**ABOUT THIS EXERCISE:** Where the records below reach the line containing "Dresses (214, 1303)", start transcribing, and end with the line containing "daftar dan login (126, 2384)", exactly and with nothing else added.

##### SUPPLIED MATERIAL

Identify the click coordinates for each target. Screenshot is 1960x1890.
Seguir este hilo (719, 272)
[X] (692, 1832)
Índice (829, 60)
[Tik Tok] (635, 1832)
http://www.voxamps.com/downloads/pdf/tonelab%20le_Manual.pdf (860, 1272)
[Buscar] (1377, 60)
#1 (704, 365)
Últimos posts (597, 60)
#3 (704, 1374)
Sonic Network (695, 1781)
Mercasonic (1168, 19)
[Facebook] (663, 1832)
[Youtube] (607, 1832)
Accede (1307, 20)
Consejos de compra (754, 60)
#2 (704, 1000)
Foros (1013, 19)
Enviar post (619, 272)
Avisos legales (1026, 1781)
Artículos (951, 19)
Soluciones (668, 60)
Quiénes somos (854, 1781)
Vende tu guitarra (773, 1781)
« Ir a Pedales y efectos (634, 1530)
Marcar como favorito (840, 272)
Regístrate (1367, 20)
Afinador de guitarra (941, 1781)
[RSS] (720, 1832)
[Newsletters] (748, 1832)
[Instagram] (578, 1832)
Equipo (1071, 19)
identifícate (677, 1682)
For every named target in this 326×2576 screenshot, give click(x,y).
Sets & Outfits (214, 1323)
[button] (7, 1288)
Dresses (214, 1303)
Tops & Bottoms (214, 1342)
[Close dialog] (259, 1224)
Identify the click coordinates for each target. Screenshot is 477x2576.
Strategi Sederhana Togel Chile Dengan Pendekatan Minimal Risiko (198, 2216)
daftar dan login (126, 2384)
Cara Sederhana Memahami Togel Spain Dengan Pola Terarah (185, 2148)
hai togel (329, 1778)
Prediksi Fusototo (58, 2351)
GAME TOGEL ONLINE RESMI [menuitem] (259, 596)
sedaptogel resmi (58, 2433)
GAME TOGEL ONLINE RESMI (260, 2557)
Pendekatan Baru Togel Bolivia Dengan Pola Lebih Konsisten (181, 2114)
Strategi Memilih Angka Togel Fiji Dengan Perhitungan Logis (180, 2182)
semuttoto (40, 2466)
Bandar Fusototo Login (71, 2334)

##########

**SOLUTION FOR THIS PROBLEM:**
Dresses (214, 1303)
Tops & Bottoms (214, 1342)
[Close dialog] (259, 1224)
Identify the click coordinates for each target. Screenshot is 477x2576.
Strategi Sederhana Togel Chile Dengan Pendekatan Minimal Risiko (198, 2216)
daftar dan login (126, 2384)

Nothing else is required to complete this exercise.